Munemori – Je peux essayer, moi ? Parce que Kimmitsu, je ne suis pas sûr que père veuille encore lui adresser la parole...

Lui... Il voulait essayer de parler à leur père ? Pour être honnête, Josuke pensait que c’était une très mauvaise idée. Il avait déjà essayé lui-même et il n’était pas sûr qu’une autre discussion change quoi que ce soit. Lui avait eu de la chance parce qu’il était le futur chef de famille, mais Munemori... Mieux valait ne pas jouer avec le feu et réessayer plus tard ou patienter.

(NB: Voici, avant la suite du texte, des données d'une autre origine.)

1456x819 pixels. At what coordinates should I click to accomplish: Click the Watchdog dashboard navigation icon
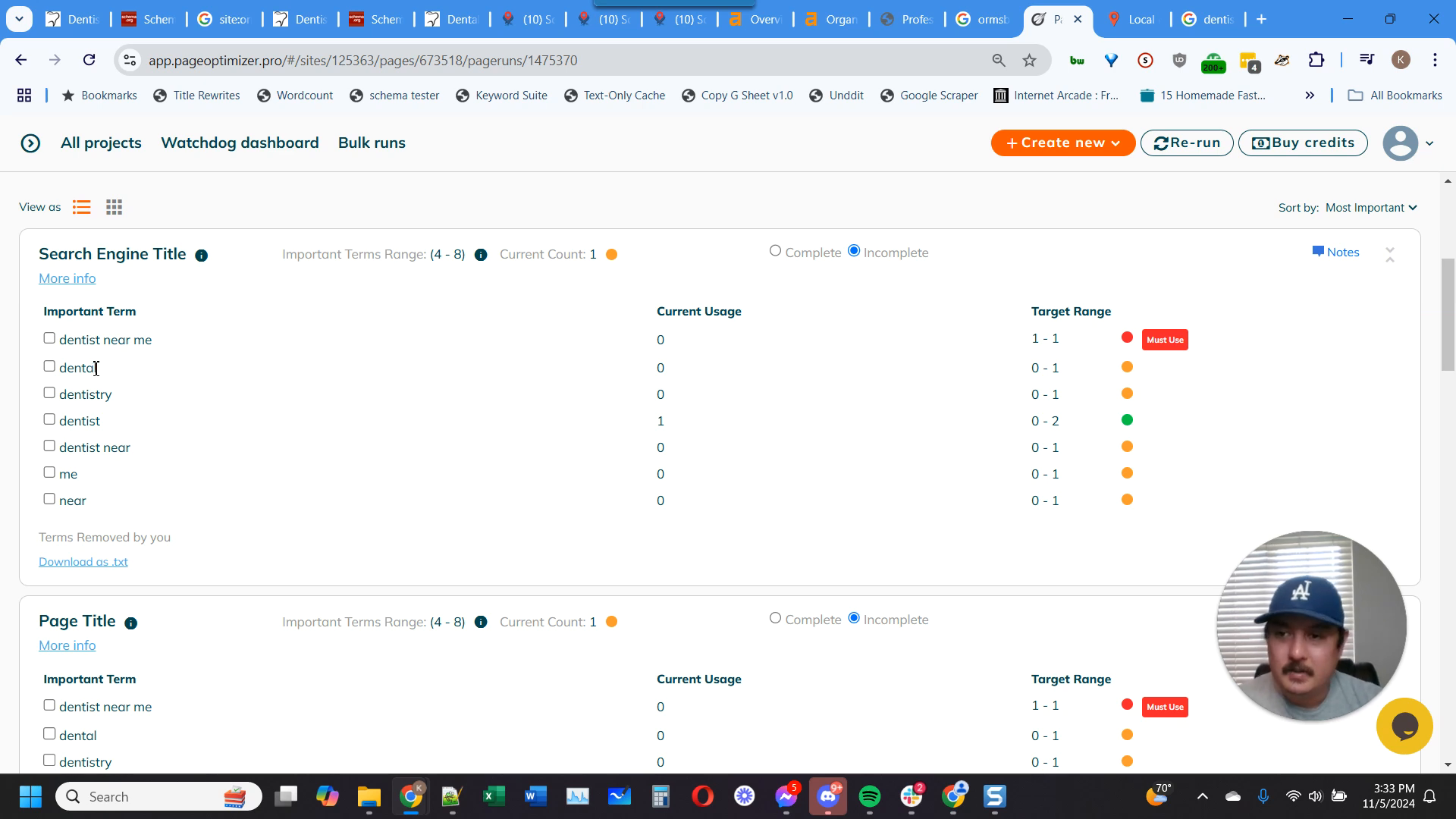240,142
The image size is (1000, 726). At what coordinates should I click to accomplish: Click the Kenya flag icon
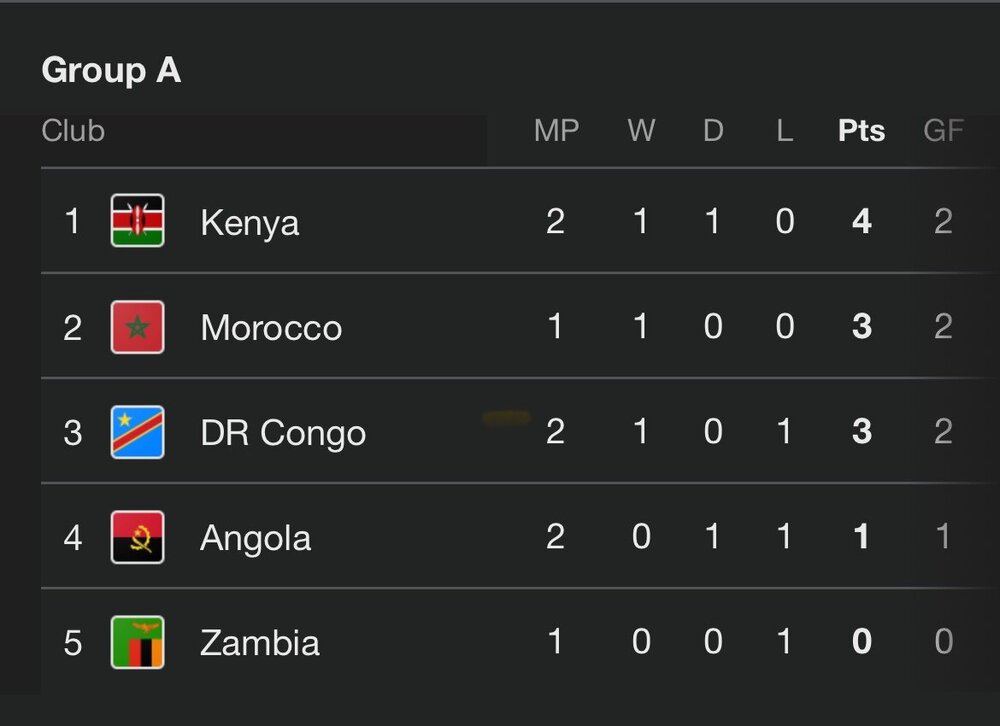pos(137,221)
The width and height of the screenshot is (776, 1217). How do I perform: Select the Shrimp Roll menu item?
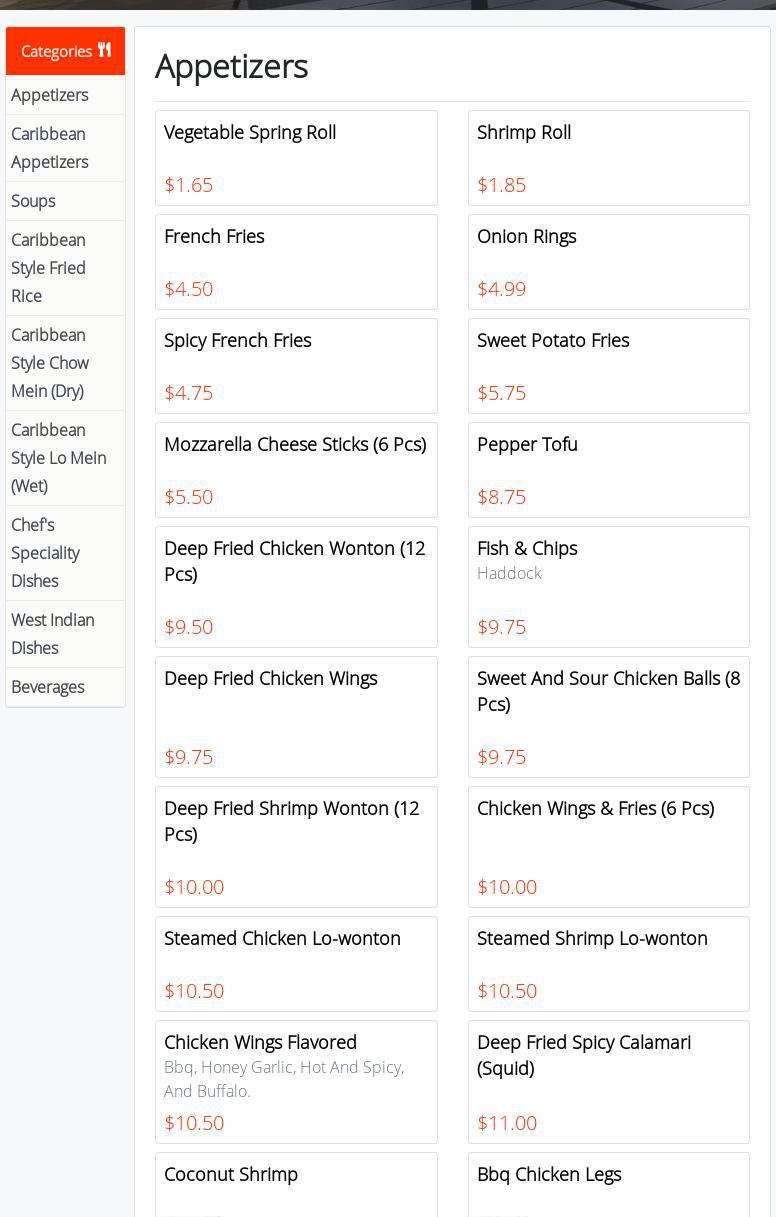(x=608, y=158)
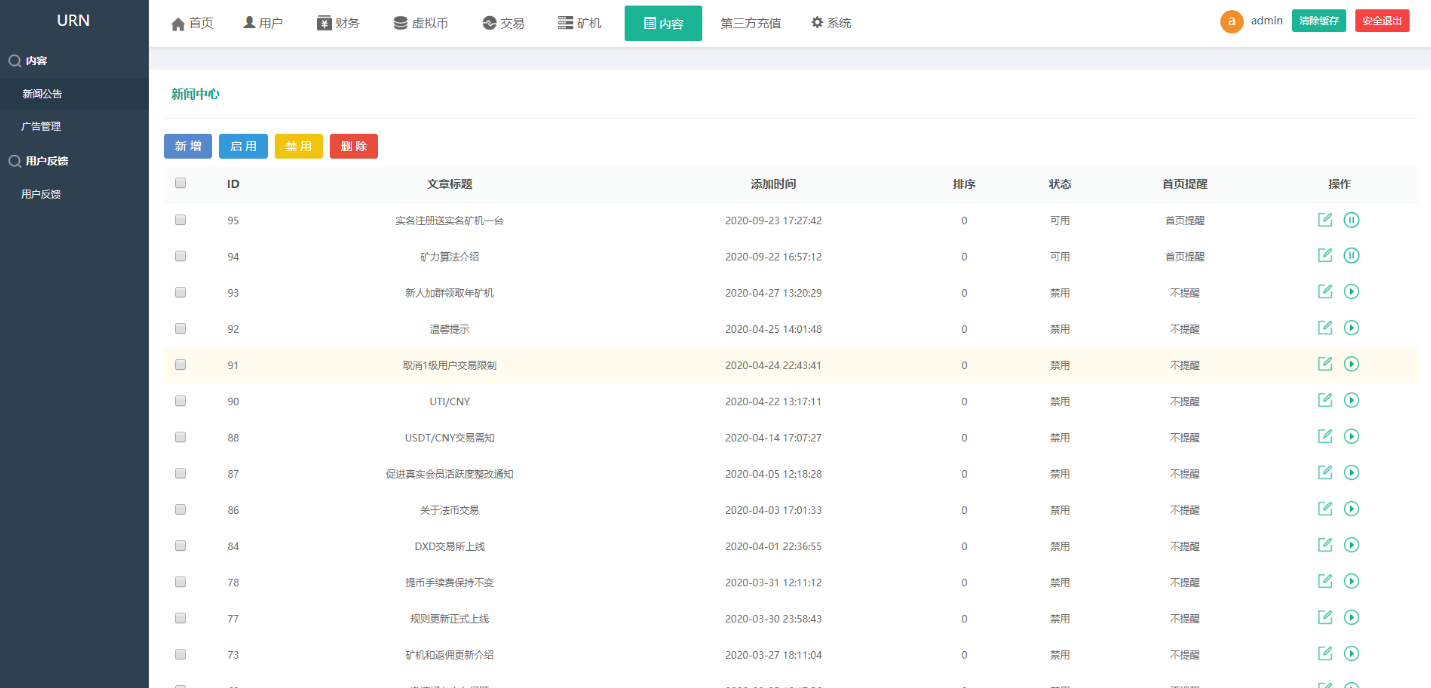Expand the 用户反馈 sidebar group header

(x=46, y=161)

Le temps, c’était la seule chose dont ils avaient besoin... Josuke répondit négativement d’un signe de tête, pas convaincu du tout de cette idée de « parler avec leur père » et posa une main dans le dos de son frère pour le pousser à avancer vers la sortie de la chambre.

Josuke – Sans vouloir te vexer, je ne pense pas que ce soit une très bonne idée. Il faut du tact et je n’ai pas réussi... Laissons le temps faire les choses. Allons manger, je préfère ne pas laisser Kimmitsu tout seul.